Indexing and Data Selection¶
Indexing of CASTable objects works much in the same way as they do in pandas.DataFrame objects. You can select one or more columns based on column names or indexes, and you can select slices of columns. However, data selection does have some limitations. CAS tables can be distributed across a grid of computers and they do not have a specified order. Because of this, indexing based on a row index is not possible at this time. However, it is possible to apply where clauses to a the table parameters to filter rows based on that.
There are a few properties that allow indexing a CASTable object in various ways. These properties work just like they pandas.DataFrame counterparts (with the limitations described above).

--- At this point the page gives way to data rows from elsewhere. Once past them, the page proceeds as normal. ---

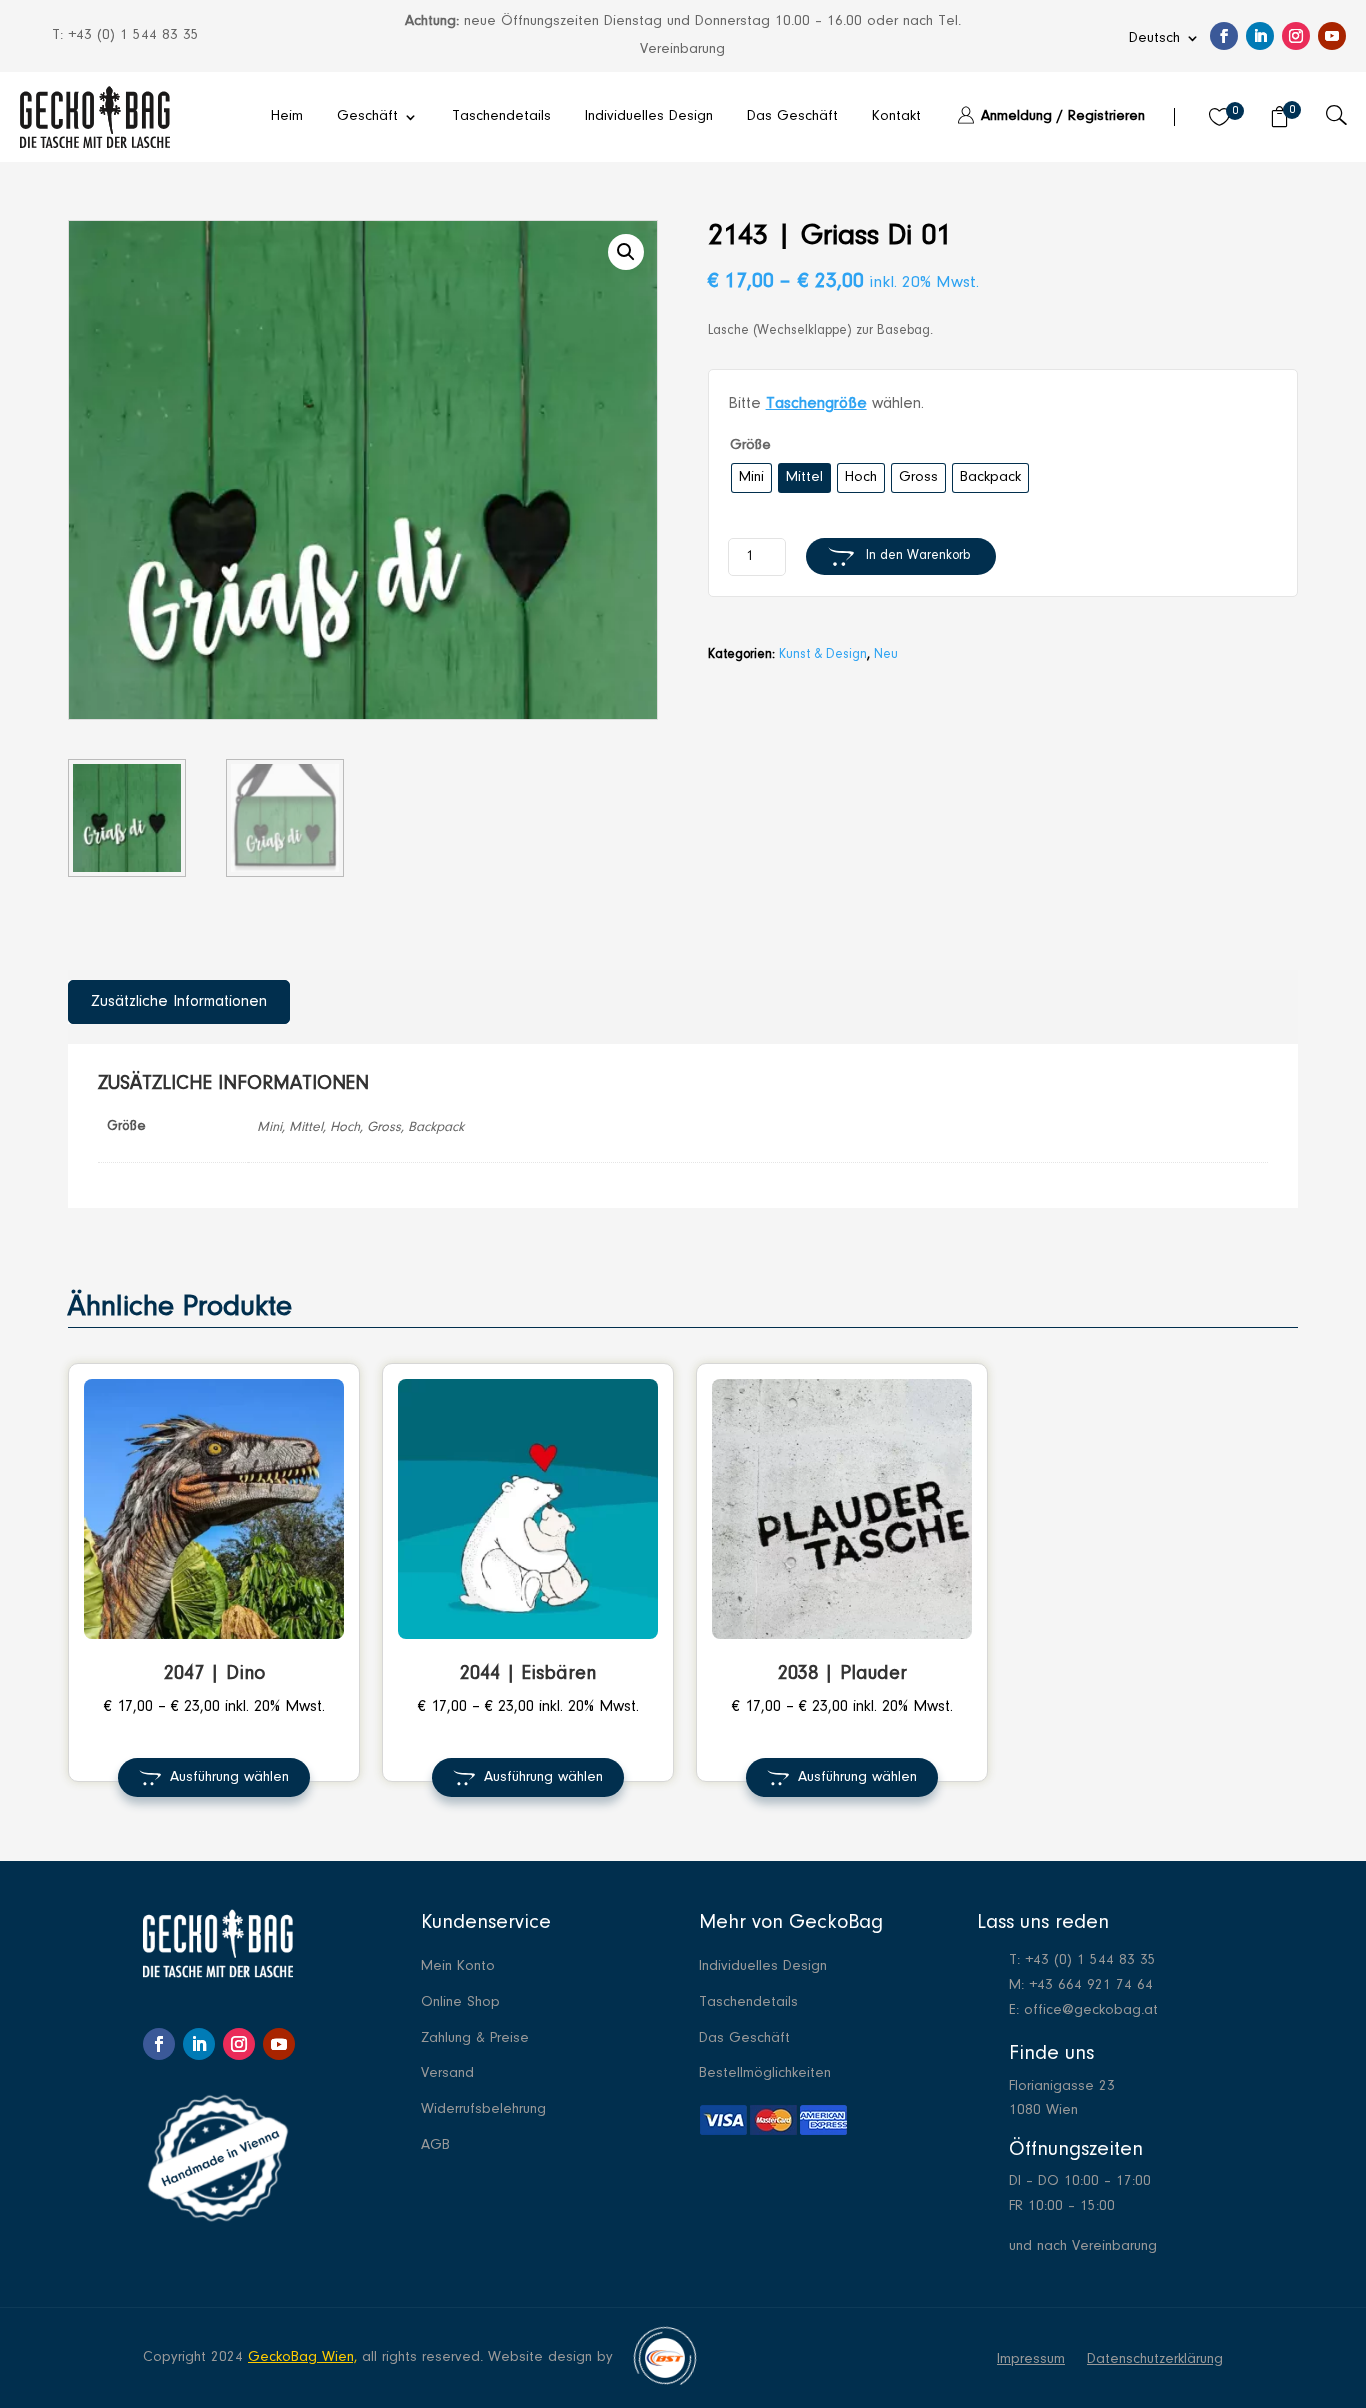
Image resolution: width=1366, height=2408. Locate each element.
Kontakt (896, 116)
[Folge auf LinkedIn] (1260, 36)
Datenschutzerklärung (1155, 2360)
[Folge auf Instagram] (1296, 36)
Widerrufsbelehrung (483, 2110)
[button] (626, 252)
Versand (447, 2074)
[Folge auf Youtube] (1332, 36)
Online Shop (460, 2003)
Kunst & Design (823, 655)
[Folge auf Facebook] (1224, 36)
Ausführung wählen (229, 1777)
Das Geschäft (792, 116)
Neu (886, 655)
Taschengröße (816, 404)
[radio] (751, 478)
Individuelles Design (649, 116)
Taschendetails (501, 116)
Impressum (1031, 2360)
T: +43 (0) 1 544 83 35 (1082, 1960)
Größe (750, 445)
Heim (287, 116)
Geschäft (367, 116)
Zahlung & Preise (475, 2039)
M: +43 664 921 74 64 (1081, 1985)
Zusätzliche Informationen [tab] (179, 1002)
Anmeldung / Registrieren (1063, 116)
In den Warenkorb (918, 556)
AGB (435, 2146)
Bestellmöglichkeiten (765, 2074)
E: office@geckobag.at (1083, 2010)
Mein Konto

Property / Method | Description |
---|---|
o[columns] | Subset table based on column names |
o.loc[:, columns] | Subset table based on column names |
o.iloc[:, columns] | Subset table based on column indexes |
o.ix[:, columns] | Subset table based on mixed column names and indexes |
o.xs(column, axis=1) | Select a cross-section of the table |
o[boolean-column] | Filter data rows based on boolean column values |
o.query(‘expr’) | Apply a filter to the data values |
The Basics¶
Just as with pandas.DataFrames, CASTable objects implement Python’s __getitem__ method to allow indexing using [ ]. This allows you to subset the columns that are visible in the table.
In [1]: tbl = conn.read_csv('https://raw.githubusercontent.com/'
...: 'sassoftware/sas-viya-programming/master/data/cars.csv')
...:
NOTE: Cloud Analytic Services made the uploaded file available as table TMPXUAOS9_X in caslib CASUSER(kesmit).
NOTE: The table TMPXUAOS9_X has been created in caslib CASUSER(kesmit) from binary data uploaded to Cloud Analytic Services.
In [2]: tbl.head()